**Problem details**
A complete answer includes every line below with the word "History".

Stored items
──────

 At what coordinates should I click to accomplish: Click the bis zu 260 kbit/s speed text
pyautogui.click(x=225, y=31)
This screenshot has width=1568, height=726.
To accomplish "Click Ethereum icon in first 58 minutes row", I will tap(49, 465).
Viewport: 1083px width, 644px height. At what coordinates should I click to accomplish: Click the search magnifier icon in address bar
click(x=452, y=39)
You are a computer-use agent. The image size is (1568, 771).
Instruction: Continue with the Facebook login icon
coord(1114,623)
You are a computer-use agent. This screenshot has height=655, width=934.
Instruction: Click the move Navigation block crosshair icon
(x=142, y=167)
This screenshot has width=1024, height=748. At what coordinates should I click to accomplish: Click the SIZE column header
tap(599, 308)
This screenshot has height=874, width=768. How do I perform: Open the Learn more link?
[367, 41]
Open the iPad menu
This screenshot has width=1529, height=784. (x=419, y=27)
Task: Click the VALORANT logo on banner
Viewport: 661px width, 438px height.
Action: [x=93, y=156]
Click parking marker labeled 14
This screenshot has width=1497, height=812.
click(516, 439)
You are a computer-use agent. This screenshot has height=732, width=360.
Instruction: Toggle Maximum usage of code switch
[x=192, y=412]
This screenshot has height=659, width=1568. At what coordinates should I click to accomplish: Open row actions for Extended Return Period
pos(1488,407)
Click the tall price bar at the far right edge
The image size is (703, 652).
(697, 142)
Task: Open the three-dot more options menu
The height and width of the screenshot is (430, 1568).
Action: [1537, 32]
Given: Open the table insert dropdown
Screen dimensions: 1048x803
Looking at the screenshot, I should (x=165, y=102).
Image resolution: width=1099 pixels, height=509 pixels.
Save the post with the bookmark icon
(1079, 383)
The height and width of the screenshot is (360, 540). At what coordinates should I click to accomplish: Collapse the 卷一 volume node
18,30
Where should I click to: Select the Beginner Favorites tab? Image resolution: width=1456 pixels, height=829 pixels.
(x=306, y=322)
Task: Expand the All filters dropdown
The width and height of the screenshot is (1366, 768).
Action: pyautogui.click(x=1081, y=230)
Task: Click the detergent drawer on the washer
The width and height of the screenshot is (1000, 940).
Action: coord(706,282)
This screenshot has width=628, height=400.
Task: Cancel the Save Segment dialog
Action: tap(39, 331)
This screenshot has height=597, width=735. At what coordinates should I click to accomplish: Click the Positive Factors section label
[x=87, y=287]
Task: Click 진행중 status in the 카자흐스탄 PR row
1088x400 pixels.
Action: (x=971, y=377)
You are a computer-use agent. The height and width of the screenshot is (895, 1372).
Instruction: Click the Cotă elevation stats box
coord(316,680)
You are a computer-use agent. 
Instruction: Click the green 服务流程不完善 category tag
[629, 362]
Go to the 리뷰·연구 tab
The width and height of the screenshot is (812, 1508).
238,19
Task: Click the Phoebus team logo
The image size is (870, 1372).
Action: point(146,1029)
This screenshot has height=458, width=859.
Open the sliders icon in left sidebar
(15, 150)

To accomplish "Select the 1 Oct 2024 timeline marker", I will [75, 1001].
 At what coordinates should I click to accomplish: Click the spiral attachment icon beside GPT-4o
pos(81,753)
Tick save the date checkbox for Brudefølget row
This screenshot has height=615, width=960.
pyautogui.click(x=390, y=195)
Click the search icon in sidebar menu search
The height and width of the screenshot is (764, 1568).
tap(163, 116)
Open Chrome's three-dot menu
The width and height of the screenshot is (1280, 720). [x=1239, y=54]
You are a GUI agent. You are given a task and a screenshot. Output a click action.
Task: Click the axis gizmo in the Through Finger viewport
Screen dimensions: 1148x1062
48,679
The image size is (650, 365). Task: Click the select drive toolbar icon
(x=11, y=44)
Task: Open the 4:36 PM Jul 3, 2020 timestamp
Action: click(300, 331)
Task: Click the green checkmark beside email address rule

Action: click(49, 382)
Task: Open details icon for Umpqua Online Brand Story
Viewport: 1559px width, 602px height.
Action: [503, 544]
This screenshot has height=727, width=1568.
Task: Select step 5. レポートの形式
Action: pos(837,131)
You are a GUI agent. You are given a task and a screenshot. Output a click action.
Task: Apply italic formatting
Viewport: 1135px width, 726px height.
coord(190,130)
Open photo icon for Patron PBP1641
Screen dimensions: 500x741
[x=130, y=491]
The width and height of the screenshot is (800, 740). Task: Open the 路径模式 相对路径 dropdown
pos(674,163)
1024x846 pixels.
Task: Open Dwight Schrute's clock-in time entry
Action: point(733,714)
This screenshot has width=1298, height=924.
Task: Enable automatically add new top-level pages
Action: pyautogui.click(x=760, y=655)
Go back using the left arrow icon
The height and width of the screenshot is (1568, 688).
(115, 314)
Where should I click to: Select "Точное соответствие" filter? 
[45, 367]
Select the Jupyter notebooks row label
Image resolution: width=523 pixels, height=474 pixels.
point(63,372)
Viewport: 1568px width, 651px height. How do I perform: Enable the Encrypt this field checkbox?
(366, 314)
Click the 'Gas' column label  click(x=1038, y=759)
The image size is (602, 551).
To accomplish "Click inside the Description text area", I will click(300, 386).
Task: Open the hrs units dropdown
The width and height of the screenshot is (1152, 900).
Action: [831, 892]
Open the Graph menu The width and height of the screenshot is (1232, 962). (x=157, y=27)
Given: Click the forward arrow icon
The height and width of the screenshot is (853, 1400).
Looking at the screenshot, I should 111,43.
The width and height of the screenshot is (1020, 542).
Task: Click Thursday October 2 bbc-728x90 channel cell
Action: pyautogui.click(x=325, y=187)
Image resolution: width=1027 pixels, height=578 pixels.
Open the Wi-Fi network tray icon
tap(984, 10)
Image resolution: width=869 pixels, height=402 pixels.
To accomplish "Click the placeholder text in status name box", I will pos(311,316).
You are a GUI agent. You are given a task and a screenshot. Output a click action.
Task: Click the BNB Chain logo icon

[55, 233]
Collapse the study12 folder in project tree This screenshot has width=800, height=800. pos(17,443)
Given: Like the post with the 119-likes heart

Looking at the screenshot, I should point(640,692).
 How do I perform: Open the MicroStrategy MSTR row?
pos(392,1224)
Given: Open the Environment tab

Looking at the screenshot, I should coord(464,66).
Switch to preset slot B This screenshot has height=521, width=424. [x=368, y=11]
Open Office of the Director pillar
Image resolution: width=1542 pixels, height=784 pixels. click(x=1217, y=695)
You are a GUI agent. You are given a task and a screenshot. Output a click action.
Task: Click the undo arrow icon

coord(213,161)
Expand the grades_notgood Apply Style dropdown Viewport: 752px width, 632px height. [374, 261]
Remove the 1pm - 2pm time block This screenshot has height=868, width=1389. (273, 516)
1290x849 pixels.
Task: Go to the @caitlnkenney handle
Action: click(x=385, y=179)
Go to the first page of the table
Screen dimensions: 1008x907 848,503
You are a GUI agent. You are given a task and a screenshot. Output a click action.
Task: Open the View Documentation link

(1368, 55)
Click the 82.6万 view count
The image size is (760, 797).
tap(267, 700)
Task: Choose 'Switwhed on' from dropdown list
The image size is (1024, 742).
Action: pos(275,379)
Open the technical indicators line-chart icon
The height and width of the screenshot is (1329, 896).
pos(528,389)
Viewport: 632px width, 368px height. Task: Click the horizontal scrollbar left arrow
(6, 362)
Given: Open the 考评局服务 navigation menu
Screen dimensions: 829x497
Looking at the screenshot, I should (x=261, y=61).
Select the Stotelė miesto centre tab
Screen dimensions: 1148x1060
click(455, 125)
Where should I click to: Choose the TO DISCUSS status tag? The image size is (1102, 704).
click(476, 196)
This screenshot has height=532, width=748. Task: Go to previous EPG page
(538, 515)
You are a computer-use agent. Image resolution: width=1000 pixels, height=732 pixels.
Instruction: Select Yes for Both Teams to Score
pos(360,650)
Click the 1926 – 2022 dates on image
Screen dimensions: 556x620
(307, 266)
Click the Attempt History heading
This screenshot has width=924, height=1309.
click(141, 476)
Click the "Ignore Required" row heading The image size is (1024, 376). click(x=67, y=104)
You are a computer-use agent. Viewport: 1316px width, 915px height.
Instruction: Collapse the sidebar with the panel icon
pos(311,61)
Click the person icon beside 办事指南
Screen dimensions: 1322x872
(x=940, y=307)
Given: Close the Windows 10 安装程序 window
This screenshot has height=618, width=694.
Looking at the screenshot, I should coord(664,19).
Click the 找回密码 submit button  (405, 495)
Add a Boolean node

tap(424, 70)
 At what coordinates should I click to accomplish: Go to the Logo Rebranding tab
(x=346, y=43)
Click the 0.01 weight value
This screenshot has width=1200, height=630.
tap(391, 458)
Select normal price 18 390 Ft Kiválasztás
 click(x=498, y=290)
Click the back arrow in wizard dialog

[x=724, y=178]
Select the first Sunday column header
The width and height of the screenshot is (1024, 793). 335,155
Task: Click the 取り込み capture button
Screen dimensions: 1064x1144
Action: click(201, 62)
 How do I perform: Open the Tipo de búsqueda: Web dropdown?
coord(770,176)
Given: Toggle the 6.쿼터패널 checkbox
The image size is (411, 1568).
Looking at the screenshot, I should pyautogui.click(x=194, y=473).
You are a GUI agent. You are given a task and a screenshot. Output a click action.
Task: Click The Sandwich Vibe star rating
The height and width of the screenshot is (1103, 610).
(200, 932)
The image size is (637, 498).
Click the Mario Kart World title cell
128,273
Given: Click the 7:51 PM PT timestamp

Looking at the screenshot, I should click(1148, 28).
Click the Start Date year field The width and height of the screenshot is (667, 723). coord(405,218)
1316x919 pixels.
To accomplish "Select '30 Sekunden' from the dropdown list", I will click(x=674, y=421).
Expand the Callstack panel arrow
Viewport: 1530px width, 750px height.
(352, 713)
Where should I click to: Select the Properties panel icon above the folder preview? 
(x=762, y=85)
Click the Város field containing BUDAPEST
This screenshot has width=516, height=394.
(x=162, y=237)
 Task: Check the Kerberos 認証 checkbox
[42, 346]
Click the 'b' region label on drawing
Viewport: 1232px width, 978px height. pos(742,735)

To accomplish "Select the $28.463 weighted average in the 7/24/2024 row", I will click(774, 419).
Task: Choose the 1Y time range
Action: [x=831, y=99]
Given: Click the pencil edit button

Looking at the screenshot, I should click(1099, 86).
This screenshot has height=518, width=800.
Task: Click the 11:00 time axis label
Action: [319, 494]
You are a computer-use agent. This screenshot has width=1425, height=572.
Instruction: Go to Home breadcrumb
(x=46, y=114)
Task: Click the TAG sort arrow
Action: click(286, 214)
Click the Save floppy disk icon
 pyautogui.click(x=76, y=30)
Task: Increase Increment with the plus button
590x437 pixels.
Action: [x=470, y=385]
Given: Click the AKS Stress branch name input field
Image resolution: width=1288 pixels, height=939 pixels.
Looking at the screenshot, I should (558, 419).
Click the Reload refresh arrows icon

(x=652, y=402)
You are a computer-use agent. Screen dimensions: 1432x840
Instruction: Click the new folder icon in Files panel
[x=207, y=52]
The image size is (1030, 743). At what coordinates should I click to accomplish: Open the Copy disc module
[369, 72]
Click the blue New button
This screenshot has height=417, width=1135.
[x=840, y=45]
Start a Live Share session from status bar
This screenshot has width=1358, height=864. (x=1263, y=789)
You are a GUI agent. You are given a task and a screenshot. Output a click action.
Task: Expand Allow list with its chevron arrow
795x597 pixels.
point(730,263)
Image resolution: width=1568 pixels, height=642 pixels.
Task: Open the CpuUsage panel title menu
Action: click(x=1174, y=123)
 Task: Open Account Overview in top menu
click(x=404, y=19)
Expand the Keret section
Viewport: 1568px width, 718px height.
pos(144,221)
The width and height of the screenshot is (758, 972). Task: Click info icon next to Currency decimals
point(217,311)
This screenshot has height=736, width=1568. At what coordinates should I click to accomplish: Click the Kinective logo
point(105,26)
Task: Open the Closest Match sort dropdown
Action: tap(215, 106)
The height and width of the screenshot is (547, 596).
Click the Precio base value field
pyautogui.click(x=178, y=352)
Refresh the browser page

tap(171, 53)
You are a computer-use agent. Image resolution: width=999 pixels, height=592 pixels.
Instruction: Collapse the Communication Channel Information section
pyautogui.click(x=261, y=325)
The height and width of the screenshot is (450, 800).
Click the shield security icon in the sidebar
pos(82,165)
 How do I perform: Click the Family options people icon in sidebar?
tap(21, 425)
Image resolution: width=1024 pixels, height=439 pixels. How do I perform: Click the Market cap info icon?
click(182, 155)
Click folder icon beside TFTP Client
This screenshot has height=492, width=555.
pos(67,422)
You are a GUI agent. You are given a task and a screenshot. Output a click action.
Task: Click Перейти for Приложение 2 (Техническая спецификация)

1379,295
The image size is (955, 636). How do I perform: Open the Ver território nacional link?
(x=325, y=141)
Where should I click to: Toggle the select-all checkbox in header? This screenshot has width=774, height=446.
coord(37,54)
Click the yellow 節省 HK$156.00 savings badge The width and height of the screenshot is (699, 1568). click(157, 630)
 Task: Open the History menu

──────

**Written response**
Click the Attempt History heading
 Task: Open the History menu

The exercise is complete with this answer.